[WORK ORDER 1] From the figure captions, extract the passage that begins at "Figure 2. xGen" and ends after "sequencing read coverage.", copying it word for word.
[WORK ORDER 2] Based on the figure captions, state whether each statement below agrees with the text, answering yes or no and quoting the deciding words. (a) In Figure 3, reads originating from the reverse primer are shown in red. (b) The libraries in Figure 4 were sequenced without the PhiX reagent. (c) Strains in MSA-1003 were present at levels from 0.02% to 18%.

[EXTRACT]
Figure 2. xGen 16S Amplicon Panel v2 (primers). Sequencing read coverage for an E. coli DNA sample (n = 1) observed in Integrative Genomics Viewer (IGV) Sashimi plot and illustration of multiplexed primer coverage of all nine variable regions of 16S rRNA compared to a standard V3/V4 16S sequencing read coverage.
Figure 3. xGen ITS1 Amplicon Panel (primers). Sequencing read coverage observed in the IGV Sashimi plot and illustration of multiplexed primer coverage of ITS1 region for Candida albicans (n = 1). Reads originating from the forward primer are shown in red; reads from the reverse primer are in blue.
Figure 4. The xGen 16S Amplicon Panel v2 provides superior representation of diverse microbial communities. The 16S v2 panel covering V1–V9 regions of 16S rRNA provides accurate representation of each genus in a commercially available standard (MSA-1003) compared to libraries interrogating the V3–V4 region alone. The legacy Accel-Amplicon 16S+ITS panel and the new xGen 16S Amplicon Panel v2 show similar relative abundance results. Strains were present at levels from 0.02% to 18% in MSA-1003. Boxed organisms were not detected with sole use of the V3-V4 region. Libraries were sequenced on a MiSeq® (Illumina) instrument without the use of the PhiX reagent. As shown in the examples in this figure, by not losing reads to PhiX or having to sequence deeper due to the use of phased primers, an increased number of samples can be fit on a sequencing run, thereby increasing sequencing efficiency, while still achieving quality data.

[Saved entries]
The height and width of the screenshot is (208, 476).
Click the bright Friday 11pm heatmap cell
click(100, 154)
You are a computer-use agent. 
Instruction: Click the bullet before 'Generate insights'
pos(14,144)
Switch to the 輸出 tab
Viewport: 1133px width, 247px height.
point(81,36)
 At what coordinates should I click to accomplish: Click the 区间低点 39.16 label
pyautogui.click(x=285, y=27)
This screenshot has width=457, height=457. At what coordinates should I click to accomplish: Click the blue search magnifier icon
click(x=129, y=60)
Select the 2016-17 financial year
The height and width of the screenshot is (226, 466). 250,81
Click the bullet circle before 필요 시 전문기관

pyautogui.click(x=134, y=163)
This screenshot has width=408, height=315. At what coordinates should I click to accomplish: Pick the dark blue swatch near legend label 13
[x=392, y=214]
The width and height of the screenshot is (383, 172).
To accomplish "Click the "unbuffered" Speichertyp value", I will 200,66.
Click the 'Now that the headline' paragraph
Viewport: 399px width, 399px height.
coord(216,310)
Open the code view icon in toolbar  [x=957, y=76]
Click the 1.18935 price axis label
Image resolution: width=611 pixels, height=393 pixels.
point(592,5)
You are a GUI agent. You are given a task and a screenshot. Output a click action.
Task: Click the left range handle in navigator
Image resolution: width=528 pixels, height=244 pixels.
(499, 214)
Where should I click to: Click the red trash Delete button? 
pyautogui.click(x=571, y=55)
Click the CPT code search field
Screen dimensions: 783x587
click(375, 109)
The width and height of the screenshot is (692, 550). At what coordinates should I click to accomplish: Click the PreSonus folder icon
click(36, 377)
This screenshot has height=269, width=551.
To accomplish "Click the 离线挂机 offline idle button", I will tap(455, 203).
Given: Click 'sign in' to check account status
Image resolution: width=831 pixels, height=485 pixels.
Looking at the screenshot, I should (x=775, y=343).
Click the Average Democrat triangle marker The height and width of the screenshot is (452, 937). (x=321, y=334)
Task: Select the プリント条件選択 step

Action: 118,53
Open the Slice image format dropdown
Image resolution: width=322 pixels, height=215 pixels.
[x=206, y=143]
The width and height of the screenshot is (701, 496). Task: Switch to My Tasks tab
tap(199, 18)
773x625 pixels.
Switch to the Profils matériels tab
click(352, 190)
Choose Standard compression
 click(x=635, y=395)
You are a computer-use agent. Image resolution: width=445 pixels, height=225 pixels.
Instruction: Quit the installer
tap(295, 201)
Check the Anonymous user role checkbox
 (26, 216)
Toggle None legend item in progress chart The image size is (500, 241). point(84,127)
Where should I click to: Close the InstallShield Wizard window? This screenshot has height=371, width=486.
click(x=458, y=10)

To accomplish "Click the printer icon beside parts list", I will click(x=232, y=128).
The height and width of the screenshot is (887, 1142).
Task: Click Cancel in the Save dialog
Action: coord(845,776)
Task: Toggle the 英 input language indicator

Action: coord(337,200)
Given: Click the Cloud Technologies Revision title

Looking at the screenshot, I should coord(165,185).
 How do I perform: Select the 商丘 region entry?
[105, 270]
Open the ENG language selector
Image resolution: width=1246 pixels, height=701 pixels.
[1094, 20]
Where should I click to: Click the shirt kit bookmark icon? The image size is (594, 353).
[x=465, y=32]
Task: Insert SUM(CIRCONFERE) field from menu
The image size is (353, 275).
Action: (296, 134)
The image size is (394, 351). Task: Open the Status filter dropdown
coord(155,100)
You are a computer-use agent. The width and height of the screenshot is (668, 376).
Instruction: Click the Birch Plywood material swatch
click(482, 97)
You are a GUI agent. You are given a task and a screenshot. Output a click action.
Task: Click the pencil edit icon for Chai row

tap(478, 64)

[EXERCISE ANSWER 1]
Figure 2. xGen 16S Amplicon Panel v2 (primers). Sequencing read coverage for an E. coli DNA sample (n = 1) observed in Integrative Genomics Viewer (IGV) Sashimi plot and illustration of multiplexed primer coverage of all nine variable regions of 16S rRNA compared to a standard V3/V4 16S sequencing read coverage.

[EXERCISE ANSWER 2]
(a) No: "reads from the reverse primer are in blue."
(b) Yes: "Libraries were sequenced on a MiSeq® (Illumina) instrument without the use of the PhiX reagent."
(c) Yes: "Strains were present at levels from 0.02% to 18% in MSA-1003."